Resnet

2015-12-10

residual vgg-rule convolution relu weight-decay small-kernels bottleneck trainability architecture

'Deep Residual Learning for Image Recognition' by He et al: https://arxiv.org/pdf/1512.03385. Residual layers are ubiquitous today. This is really the model that started a lot of it. The core themes in this paper are trainability and architecture, and the relationship between the two is their impetus for the entire paper. Ideally, one could create an increasingly capacious and expressive model simply by stacking more layers on top of one another. The issue the authors faced was that there was a point of depth past which deep networks started to perform worse empirically in terms of both training and test error. The fact that both test and training error were similarly poor indicates that obviously it was not a matter of merely overfitting: bias-variance is decidedly not the primary theme of the paper. Trainability is something like the intersection between modeling decisions and optimization concerns. In this case, the belief was that more or less SGD was not working well on the deep models they were trying to train, so they wanted to adjust the models to be more susceptible.

If an $n$-layer deep model can solve the problem relatively well, then if we append one more layer to it, a decent guess (at least, a no-worse guess) for the next layer's initial configuration (initial weights) is simply for it to do nothing at all to the result. With linear layers, it's easy to describe a $0$-mapping as simply one with all weights set to $0$ (no bias and no correlations). So if we write formulate our new layer as adding something to the output of the last layer, then we can easily start at a near no-op configuration just by setting our weights to near zero. Hence the birth of the elementary residual layer, which works if the output is of the same shape as the input:

class Residual(nn.Module):
	def __init__(self, block):
		super().__init__()
		self.block = block
	
	def forward(self, x):
		return x + self.block(x)

which is a very straightforward wrapper. Now "layer" just calculates an additive modification to its input. Of course, when input shapes differ from output shapes, some kind of transformation [A] on the input is required. Here is an example using convolution layers:

class Residual(nn.Module):
	def __init__(self, block, skip):
		super().__init__()
		self.block = block
		self.skip = skip if skip is not none else: nn.Identity()
	
	def forward(self, x):
		return self.skip(x) + self.block(x)
		
# nontrivial proj

block_in = nn.Sequential(nn.Conv1d(1, 2, 3), nn.Conv1d(2, 4, 3), nn.Conv1d(4, 8, 3)) # the output has eight channels, the input has one channel
skip_up = nn.Conv1d(1, 8, 1) 
res_in = Residual(block_in, skip)

block_mid = nn.Sequential(nn.Conv1d(8, 8, 3), nn.Conv1d(8, 8, 3), nn.Conv1d(8, 8, 3)) # same number of ins/outs, requires no 'projection'/injection
res_mid = Residual(block_mid)

block_down = nn.Sequential(nn.Conv1d(8, 4, 3), nn.Conv1d(4, 2, 3), nn.Conv1d(2, 1, 3)) # less outs than ins, 'projection' required
skip_down = nn.Conv1d(8, 1, 1)
res_down = Residual(block_down, skip_down)

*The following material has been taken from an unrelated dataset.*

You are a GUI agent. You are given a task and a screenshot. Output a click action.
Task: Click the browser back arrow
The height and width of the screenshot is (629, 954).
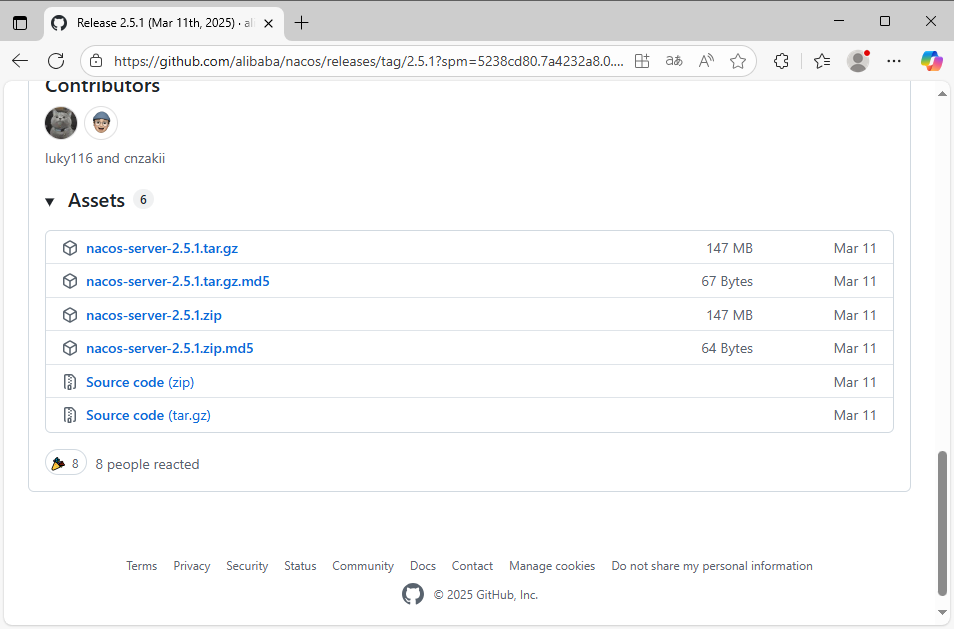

and these are the three sorts of cases one encounters. The utility of a residual layer is in the complexity gap between the 'proj' layer and the 'block' layer. The two each on their own may be of arbitrary complexity, but the gap is what is hypothetically important. If a linear network is fit to some data and then used as an initialization for a skip in such a residual layer while a near-zero initialization is used for the more complex and non-linear block, the idea is that the network starts from a place no-worse at least than the linear guess/initialization. I only belabor this topic so much because I think that it explains the utility of skips: gluing models together in a way where one already works pretty alright [B]. One could also think of it as a very simple ensemble (on the individual residual layer), analogous to boosting.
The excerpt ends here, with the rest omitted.